My nephew Quinn is so awesome. I was lucky enough to be at the hospital when he was born. I stayed with his mother the first night of his life. I held him and watched him sleep. I have a gazillion pictures of him on my phone. (maybe like 100 +). Sometimes, I think to myself, if I love him as much as I do, his parents must love him fit to bursting.
Last Thanksgiving holiday week(end) his 20 month little self and I hung out. In the mornings I would put cereal in his bowl and he would feed me some. Just wanting to share 🙂 I’d give him choices on his drinks. Juice or chocolate soy milk. When it was just he and I, I would point to myself and say , “Uncle” and he would crack up like I told him the funniest joke. A queer version of peek-a-boo!
My mom wanted to get portraits done of her, I, and him. We already had portraits of him, my brother, and my dad (the 3 Quinns) that had been taken the year before. We needed to get him some new black shoes to go with his cute little suit.
Right before we left, Quinn and I were out in front of the house. Just hanging out. I walked him back & forth down the street. Then we ended up back in front of the house. He was running down the slope of the lawn to the sidewalk and laughing like a loon. Repeat. Repeat. Running. Loon laughing. Trip on a sprinkler head. Splat. Tears. Kids fall. I don’t freak out but I’m sad for him. After the crying stops and he is on his feet again, my brother, dad and I notice he has a little limp. It’s a little funny to see this. At the same time we hope it’s not serious. We don’t want to tell my mom or his mom.

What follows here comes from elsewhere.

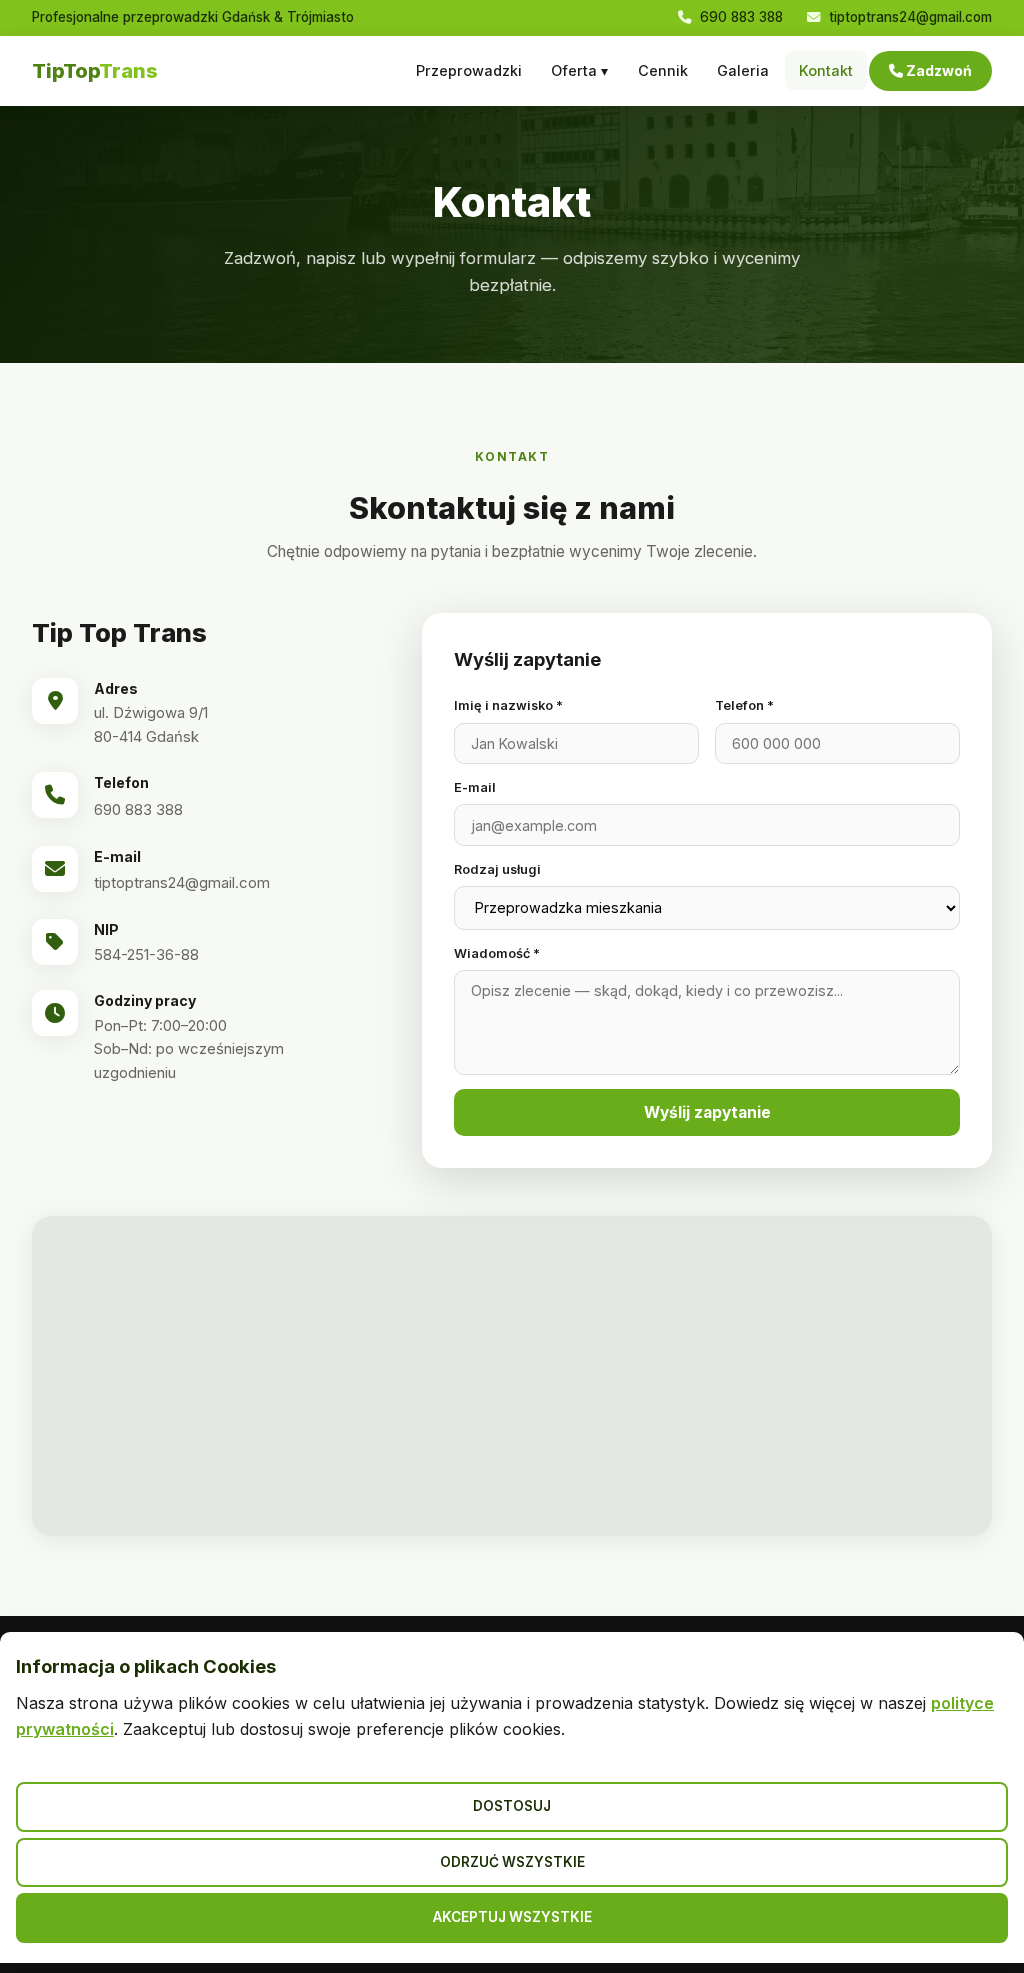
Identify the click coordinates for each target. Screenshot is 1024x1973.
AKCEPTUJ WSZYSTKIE (512, 1917)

Mall time. The 3 Quinns and me. The youngest Quinn is walking and doing his limpy thing. We head to Kids Foot Locker. The store is kinda far into the mall and it’s slow progress. I wait for him to want to be picked up. When he steps it looks like he wonders why his leg isn’t working right. We get to KFL and none of us can agree on what shoes to get him. It comes down to two pair and we let him choose. Quinn is a great pointer! 🙂 Mission accomplished. We step outside the store, he stops, holds out his little hand to his dad on his left. He looks up at me and holds out his little right hand for me. He uses us as support. I think, “he’s absolutely brilliant” and am totally impressed with his thinking and his will to keep walking on.
I am looking forward to telling him about his limpy 20 month old brilliant self.